あれから、魔獣はどうやらパレットたちを追いかけてはこないようだった。

 魔獣から無事に逃げおおせたところで、ジーンはようやく足を止めた。ジーンは泉へ向かう途中、帰りに休憩する場所の目星をつけていたらしい。抜け目ない男だ。パレットは揺れから解放されて、地面に崩れ落ちるように倒れ込んだ。

「ここまで来れば、大した獣は出ない」

「あの、魔獣は……?」

息も絶え絶えなパレットだが、確認しておかねばならないことだ。まるで死にそうな様子のパレットを、ジーンがちらりと見た。

「あの泉が最も月の魔力が満ちる場所なんだろう。だから今夜はあそこから動かないさ」

一応、魔獣が追って来ない根拠はあるらしい。これを聞いてようやくパレットは安堵のため息を吐いた。


 パレットを放ったままジーンは獣除けの香を焚き、小さな火をおこす。パレットとしても一言文句を言いたい気持ちはある。しかし泳いで疲れた上に、ジーンの肩に担がれて運ばれたせいで、少々具合を悪くしていた。怒鳴りつける元気などあるはずもない。

 それでもジーンがおこした火が燃え出すと、パレットはその温かさにひかれるように、ズリズリと這うようにそちらに近づいた。

 ――ああ、あったかい

 パレットが火のぬくもりに癒されていると。

「ほらよ」

ジーンが自らの上着をパレットに投げかける。パレットはそれをつかんだものの、ジーンがなにをしたいのかわからず首を傾げる。

「おまえ、全身ずぶぬれだろう。

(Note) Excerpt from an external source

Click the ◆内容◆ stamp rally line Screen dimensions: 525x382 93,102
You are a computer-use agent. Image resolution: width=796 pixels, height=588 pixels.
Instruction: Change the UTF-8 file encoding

服は脱いで木の枝にでもかけておけ。少しはマシになる。その間それでも着てろ」

確かに、全身濡れそぼって冷たいし、ブーツは水が入ってビチャビチャと音がする。森の中で一泊の野宿だったので、身軽にする意味もあって着替えなど持ってきてはいない。このままだと確実に風邪をひくだろう。脱いで絞って火のそばに当てておくだけでも、マシになるに違いない。


 ――でも私、こいつの前で裸になるの?

 服を脱ぐということは、すなわちそういうことだ。パレットは羞恥で顔を赤くしていると。

「そんな貧相な身体、頼まれたって見ねぇよ」

ジーンはそう言って鼻で笑った。

 ――この男、デリカシーがない!

 パレットは腹を立てた勢いで立ち上がると、少し離れた木の陰に入る。濡れた服のせいでだんだんと体が冷えてきているのは本当だ。なので遠慮なく着替えることにした。ああまで言ったのだから、覗きはしないだろう、たぶん。

「獣除けの香から離れるなよ」

とジーンから注意がとんできた。


 ぐっしょりと濡れて思い服をなんとか脱いでしまうと、パレットは素っ裸だ。下着も当然濡れているが、これは固く絞っておくだけにした。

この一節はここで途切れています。